It is relatively easy to build software that works.

A developer writes a feature. Tests pass. The system behaves correctly under expected conditions.

But production environments are rarely predictable.

Traffic spikes. External services slow down. Data arrives in unexpected formats. Users interact with systems in ways nobody anticipated.

The difference between software that works and software that survives is how it handles these situations.

Production is full of unexpected inputs

In controlled environments, systems receive clean, predictable data.

In production, that assumption breaks quickly.

Fields may be missing. Data may arrive in formats that were never documented. External systems may change behavior without warning.

Software that survives production validates inputs aggressively and handles unexpected data safely.

External dependencies behave unpredictably

Most modern systems depend on external services.

Payment processors, shipping providers, accounting platforms, and marketplaces all introduce external risk.

Even reliable services experience slowdowns or outages.

Systems that survive production assume these failures will happen and design workflows that can recover from them.

Traffic is rarely consistent

Usage patterns often change faster than expected.

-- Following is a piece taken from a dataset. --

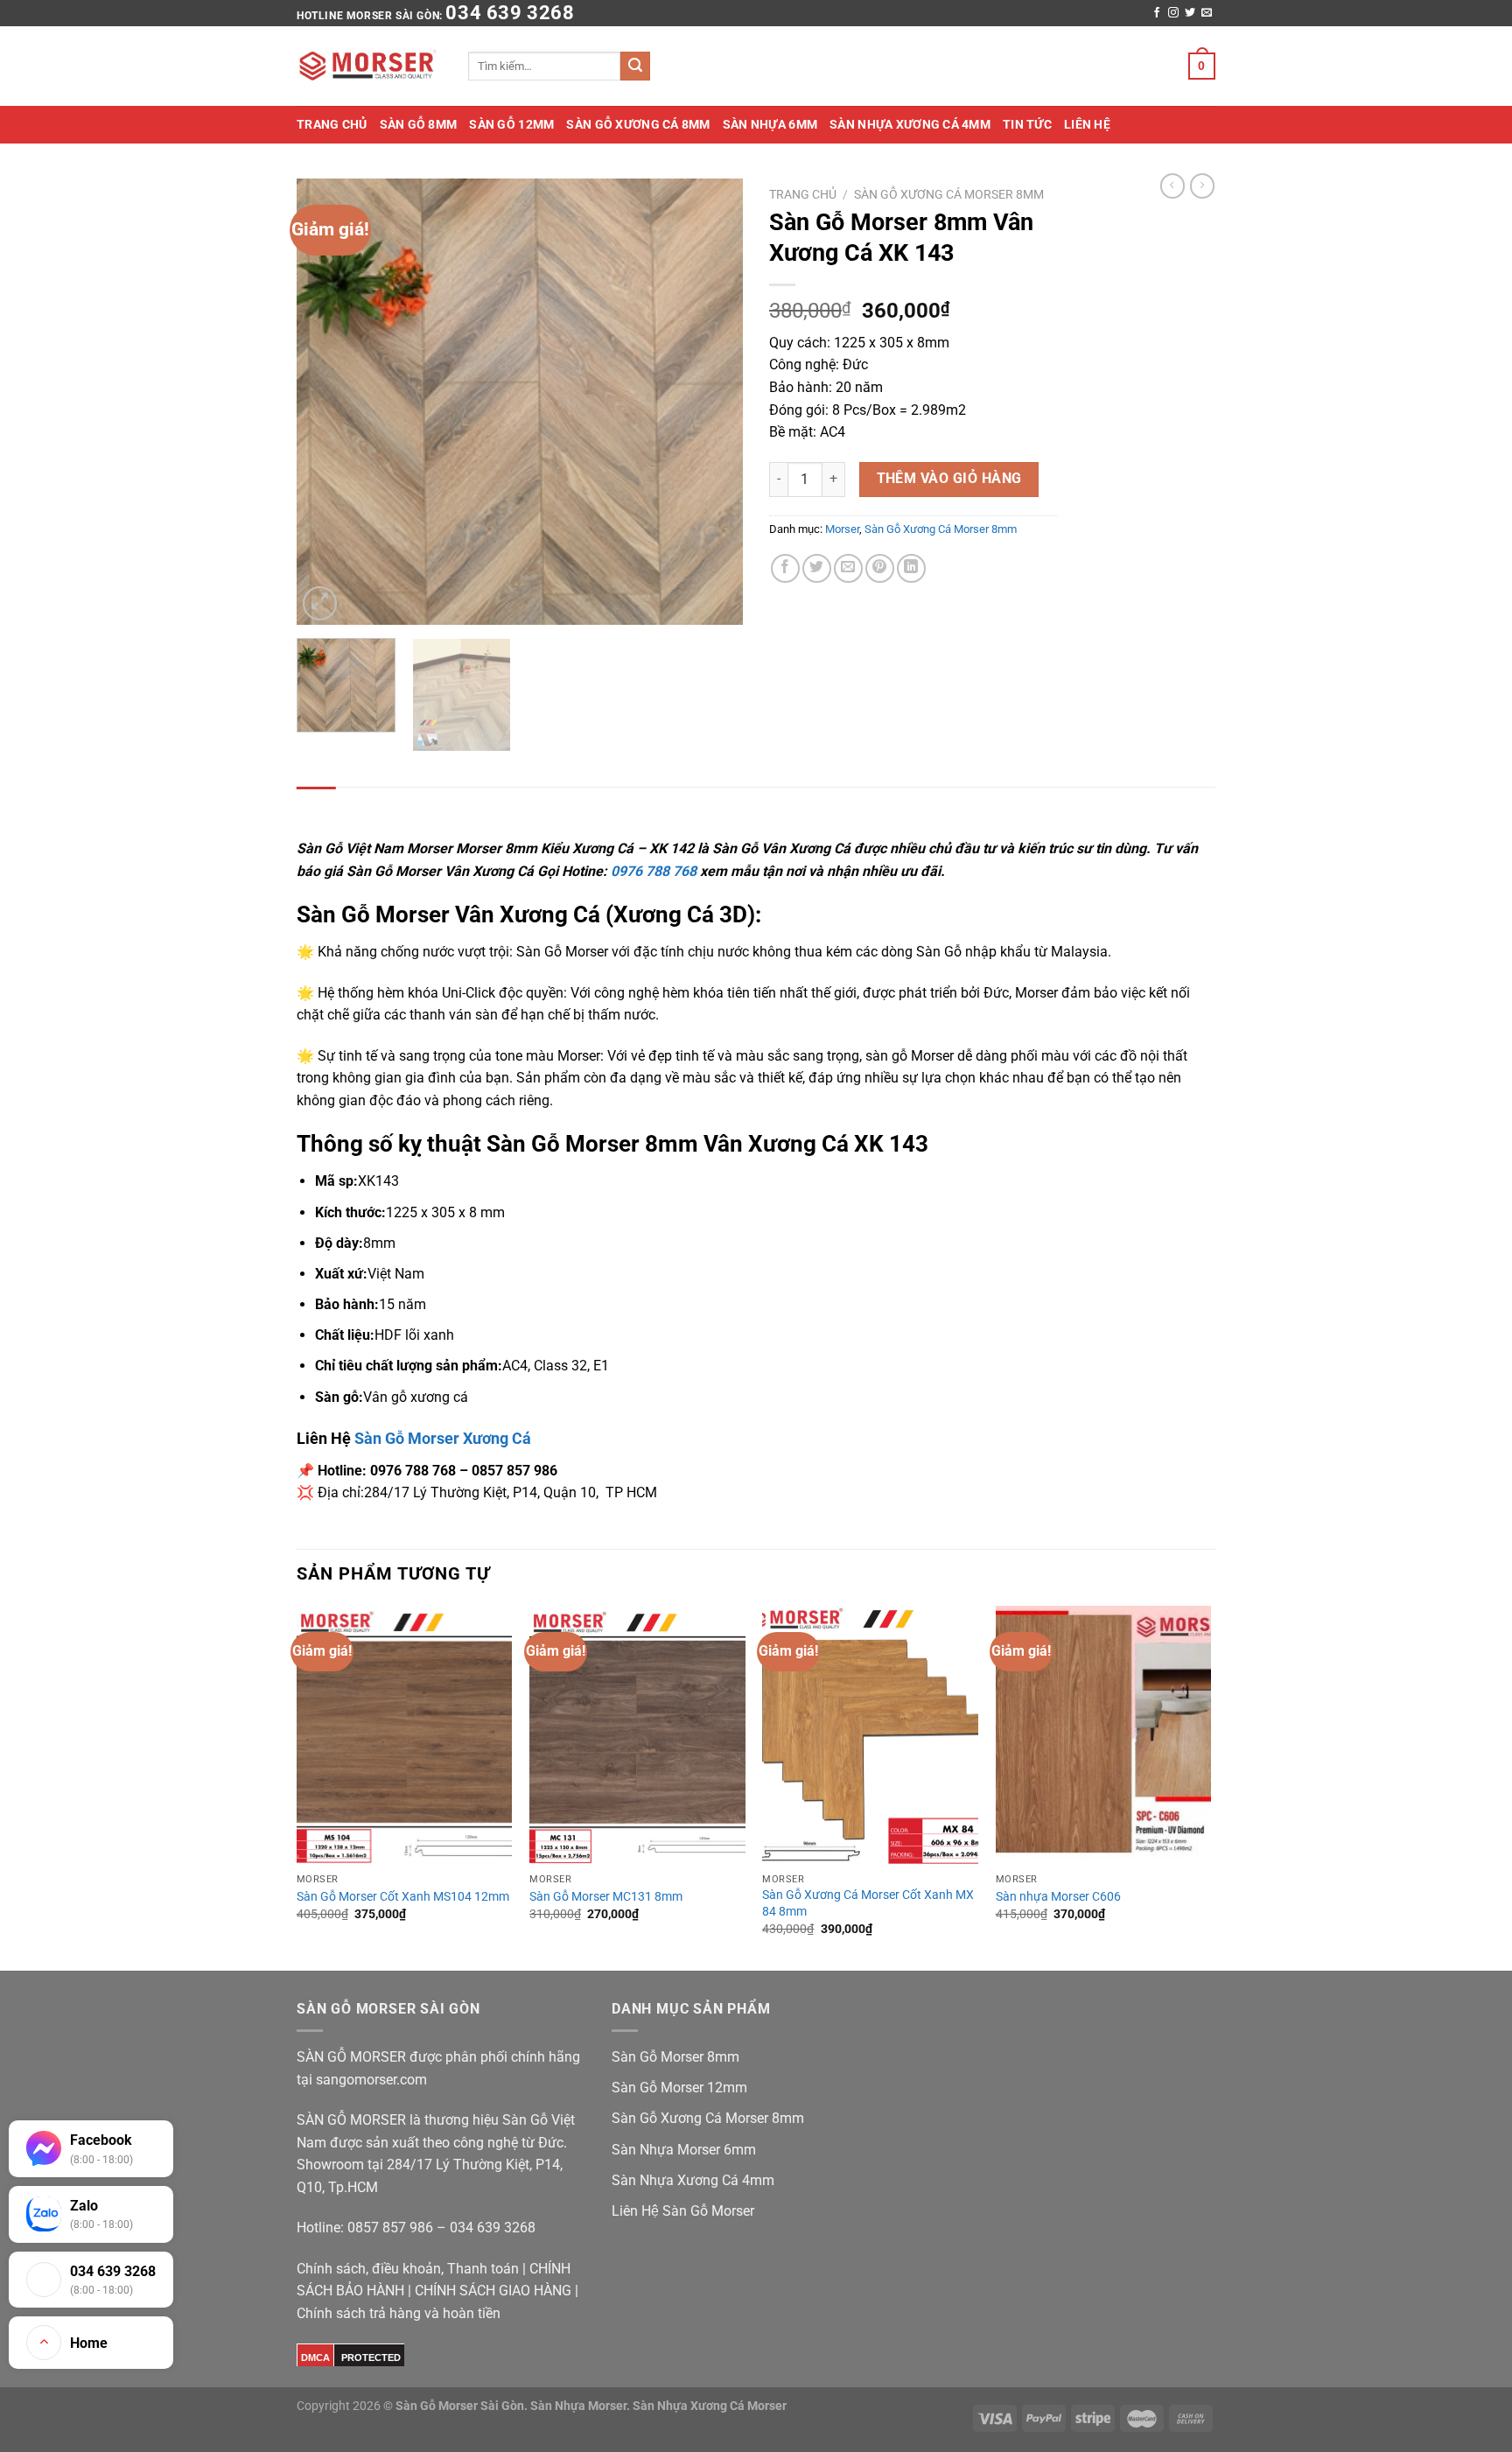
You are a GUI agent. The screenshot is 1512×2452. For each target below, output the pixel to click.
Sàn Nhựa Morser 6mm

A marketing campaign can drive sudden demand. A successful product launch can multiply system load overnight.

Software that survives production scales gracefully and degrades safely when limits are reached.

Recovery matters more than perfection

No system avoids every failure.

The real test of a system is how quickly it can detect and recover from problems.

Reliable systems prioritize observability, clear error handling, and mechanisms for safely retrying failed operations.


Software that works is easy to build.

Software that survives production requires designing for the unexpected.